◆ DIRECTIVE: Write out the items again from the line that has "You are a GUI" through the line that has "Given: Click the", requests included, adding 5 to every coordinate in the answers. Leave the pictures out.

◆ DATASET EXCERPTS:
###

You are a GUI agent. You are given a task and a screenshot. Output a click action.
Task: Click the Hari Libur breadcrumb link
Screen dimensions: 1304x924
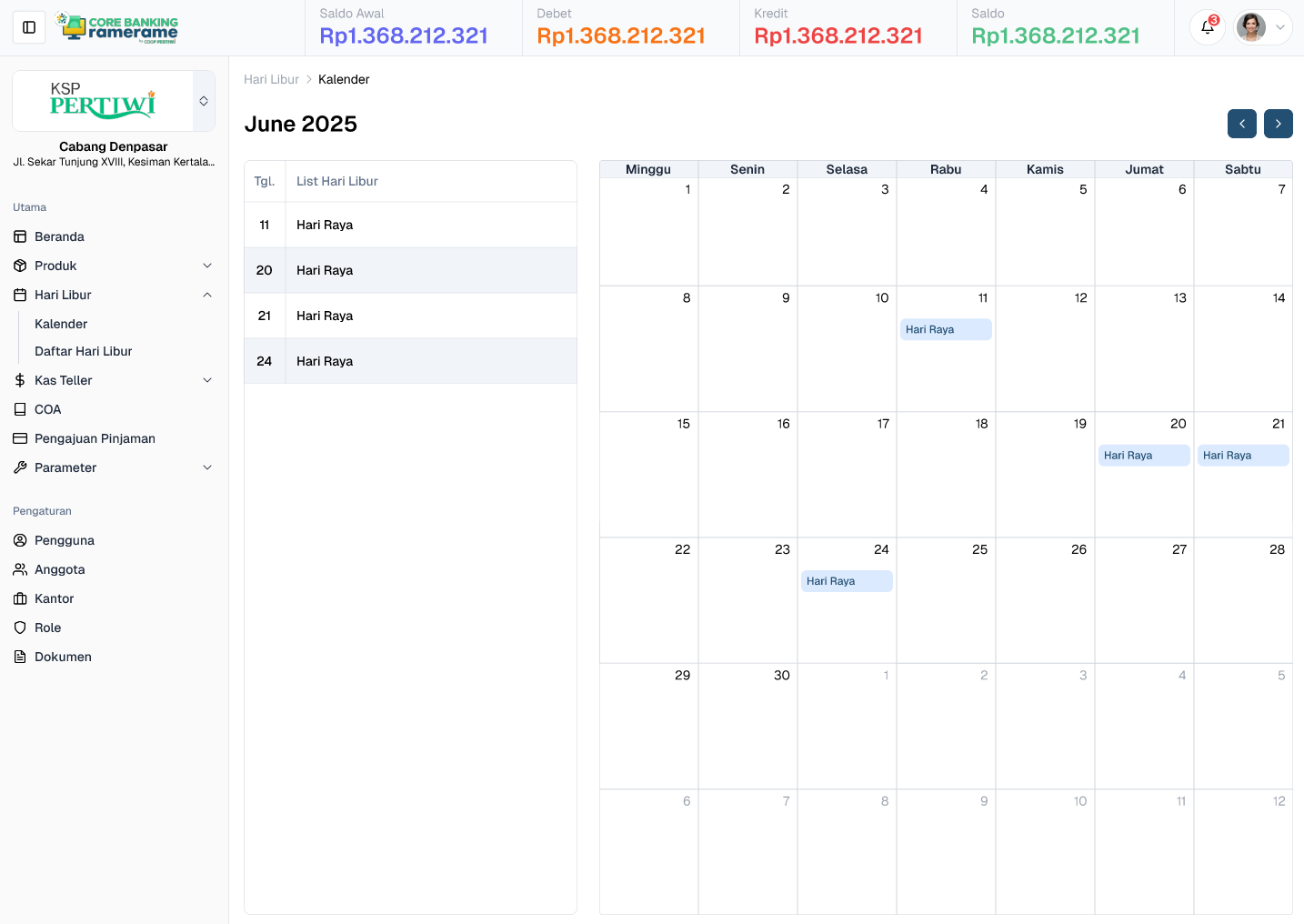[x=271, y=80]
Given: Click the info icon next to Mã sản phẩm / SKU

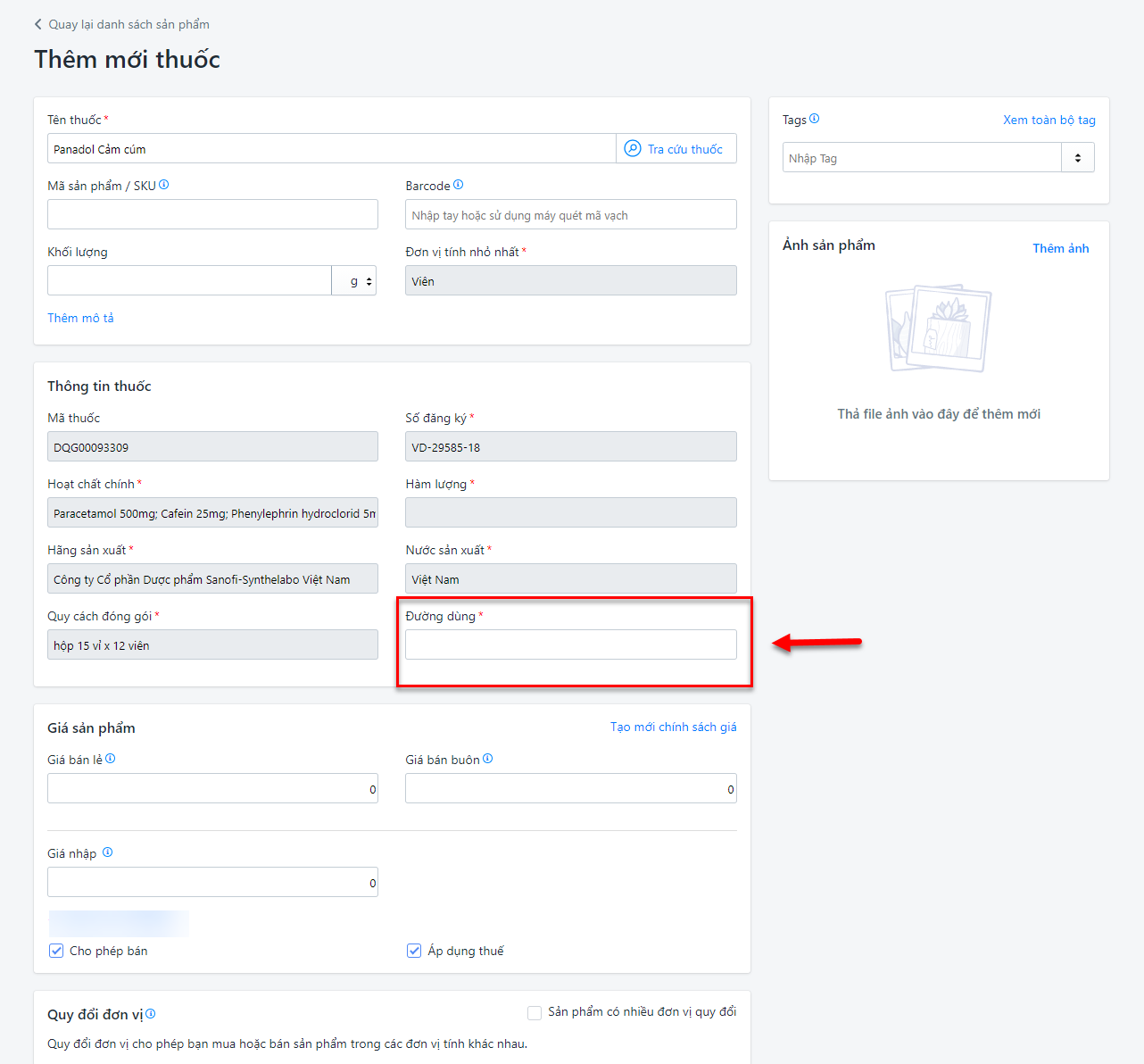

###

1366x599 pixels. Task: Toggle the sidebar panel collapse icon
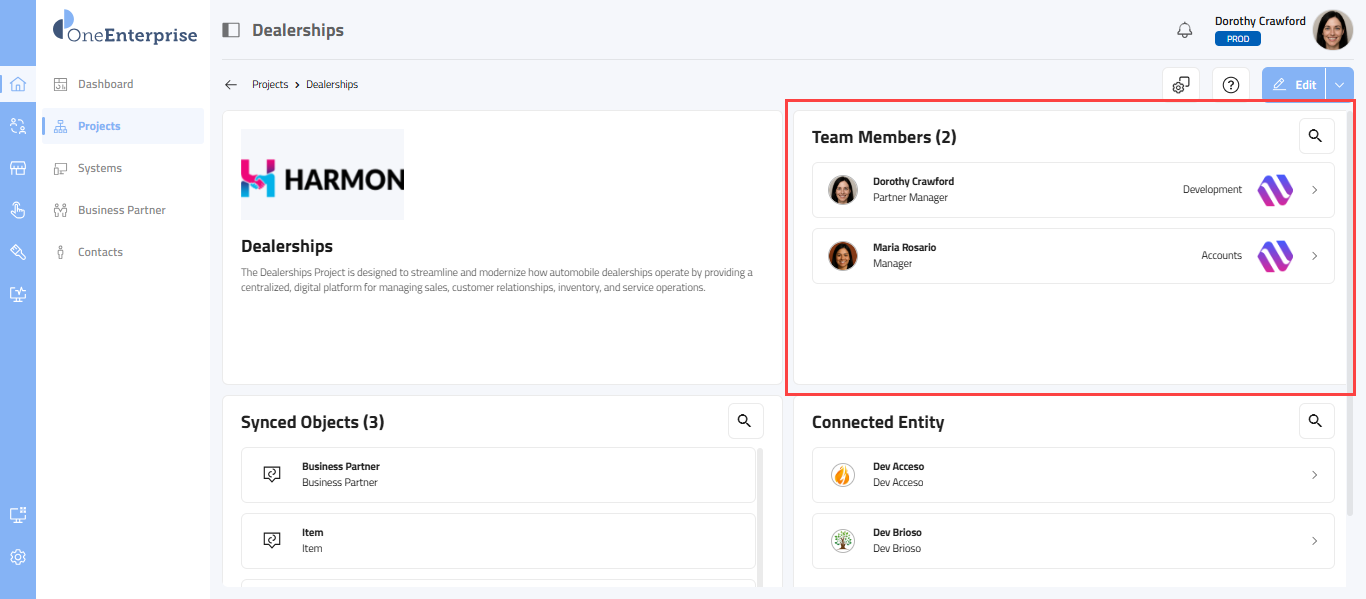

###

◆ SOLVED EXERCISE:
You are a GUI agent. You are given a task and a screenshot. Output a click action.
Task: Click the Hari Libur breadcrumb link
Screen dimensions: 1304x924
[x=276, y=85]
Given: Click the info icon next to Mã sản phẩm / SKU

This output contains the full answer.